## What you should do
Line by line, copy out the entries exactly and leave the pictures behind.

::: Input

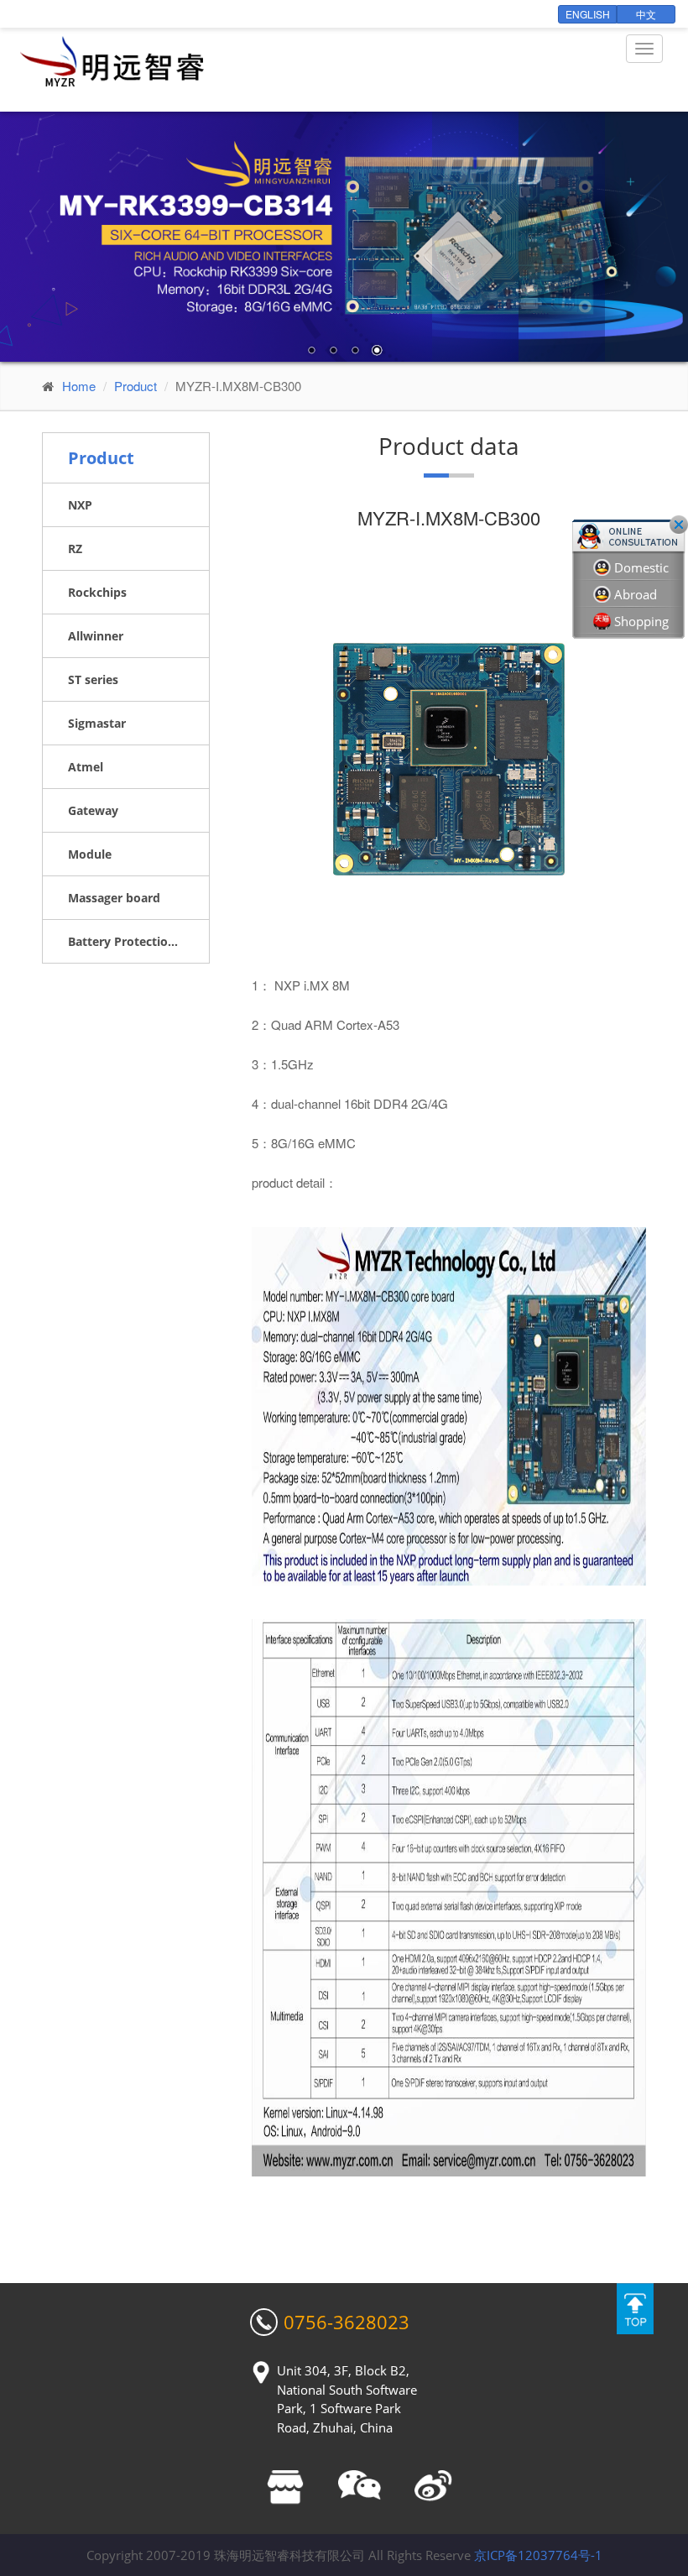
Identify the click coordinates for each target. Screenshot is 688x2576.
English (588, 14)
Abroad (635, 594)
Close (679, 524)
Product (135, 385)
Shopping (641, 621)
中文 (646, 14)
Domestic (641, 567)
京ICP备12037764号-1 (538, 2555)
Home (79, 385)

::::::

## Solution for this problem
Identify the click coordinates for each target. Screenshot is 688x2576.
English (588, 14)
Abroad (635, 594)
Close (679, 524)
Product (135, 385)
Shopping (641, 621)
中文 (646, 14)
Domestic (641, 567)
京ICP备12037764号-1 (538, 2555)
Home (79, 385)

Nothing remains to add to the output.